The public has a right to know what its officials are up to and what they do with public money. That’s especially true in a highly engaged city like San Francisco, which adopted its Sunshine Ordinance to ensure access to public records.
Sadly, though, Mayor London Breed’s apparent penchant for conducting government business by texting, then deleting the texts, has dimmed the sunshine and kept the public in the dark.
The mayor’s office, it turns out, routinely deletes text messages, even when they have to do with public business, as reported by Mission Local. Often, people who ask for public records are told the mayor has none, even when officials from other departments produce texts Breed has sent them.
Why does it matter what Breed does with her texts?
It matters because San Francisco has an annual budget of $14.6 billion, more than 10 times as much as Columbus, Ohio, which has a comparable population. It also has an enormous workforce that has ranged in the last six years from 34,500 to 36,500.

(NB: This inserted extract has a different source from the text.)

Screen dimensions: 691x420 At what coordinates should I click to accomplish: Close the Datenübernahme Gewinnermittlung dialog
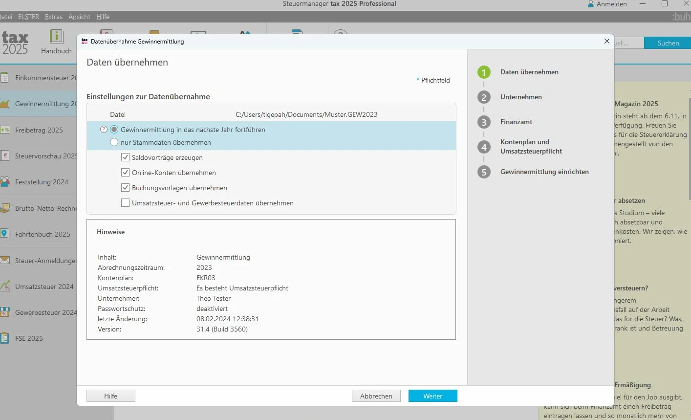click(x=607, y=41)
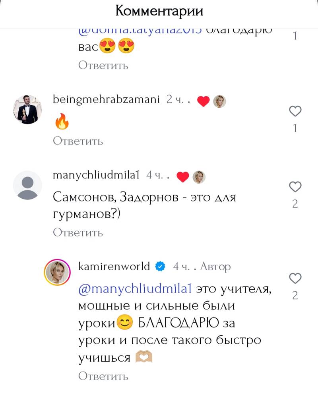
Task: Click Ответить under the благодарю вас comment
Action: coord(103,66)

And it matters because people in Breed’s administration keep getting ensnared in scandals, ranging from former Department of Public Works chief Mohammed Nuru, currently doing seven years in federal prison, to Sheryl Evans Davis, the recently “resigned” department head tasked with leading San Francisco’s multibillion-dollar racial equity program the Dream Keeper Initiative.
Given that Breed launched the Dream Keeper Initiative in 2020, it would be surprising if she and Davis hadn’t exchanged texts about the alleged improprieties, either while they were happening or after Davis got caught. One has to think Breed had something to say to Davis about the program. And if she didn’t, one has to wonder about her oversight of expensive city initiatives.
The mayor’s practice of deleting texts isn’t consistent with the letter or the spirit of California law, and is equally inconsistent with the San Francisco Sunshine Ordinance, which was passed in the 1990s with the goal of going even further toward openness than the California Public Records Act.
The ordinance cautions, “Only in rare and unusual circumstances does the public benefit from allowing the business of government to be conducted in secret, and those circumstances should be carefully and narrowly defined to prevent public officials from abusing their authority.” California law, likewise, prohibits cities from deleting or destroying records less than 2 years old.
But a recent Sunshine Ordinance Task Force hearing, and other examples, showed that the mayor routinely scrubs her text messages. When a person named Hazel Williams asked for city records, the mayor’s office said it had none. But Carla Short, director of San Francisco Public Works, produced a text from Breed that the mayor’s office had apparently deleted, having to do with trash pickup in the Tenderloin.
Similarly, a 2019 lawsuit involving a police raid on journalist Bryan Carmody resulted in the San Francisco Police Department producing records, but the mayor’s office produced only a smattering and no texts on a matter that garnered widespread publicity over weeks. These examples may be the tip of the iceberg when it comes to Breed’s texting and the disappearance of those texts.
When silence speaks volumes
The mayor’s office has never offered a solid legal justification for its practice of deleting texts. It seems to be relying on a 2014 section of the San Francisco administrative code, but that section predates and runs afoul of a 2017 California Supreme Court decision holding that when public officials and employees conduct public business on their “private” electronic devices, the resulting records are public.
In that case, during which I represented news media in the argument to the high court, San Jose argued that public records are only those that the city can access directly. But the Supreme Court ruled against this logic: “This strained interpretation sets legislative intent on its head. The statute’s clear purpose is to prevent an agency from evading its disclosure duty by transferring custody of a record to a private holder and then arguing the record falls outside [the California Privacy Rights Act] because it is no longer in the agency’s possession.”
The Supreme Court strongly encouraged public officials to use government accounts for all communications touching on government business, or at least to keep copies of private accounts on a government server in order to accommodate public records requests. Breed appears to have done neither.
In fact, she seems to be doing the same thing as former San Jose Mayor Sam Liccardo, who, after that Supreme Court decision involving his city, continued to text regularly about public business and was found to have broken the law. Liccardo’s conduct cost the city of San Jose hundreds of thousands of dollars in attorney’s fees and hurt him in the court of public opinion.
Like Liccardo, Breed is not slow to take public credit for decisions she’s proud of. She never hesitates to send out press releases, invite the media to ribbon cuttings, or tout good news when there is some. But when the news isn’t so good, she’s alarmingly silent.
The public has a right to know what happens behind the scenes of Breed’s government, how San Francisco’s public money is spent, and whether, in the words of the California Supreme Court, “corruption, incompetence, inefficiency, prejudice and favoritism” have occurred and might be revealed by the mayor’s records and texts.
Karl Olson is a San Francisco lawyer who successfully argued two Public Records Act cases before the California Supreme Court, including the city of San Jose case.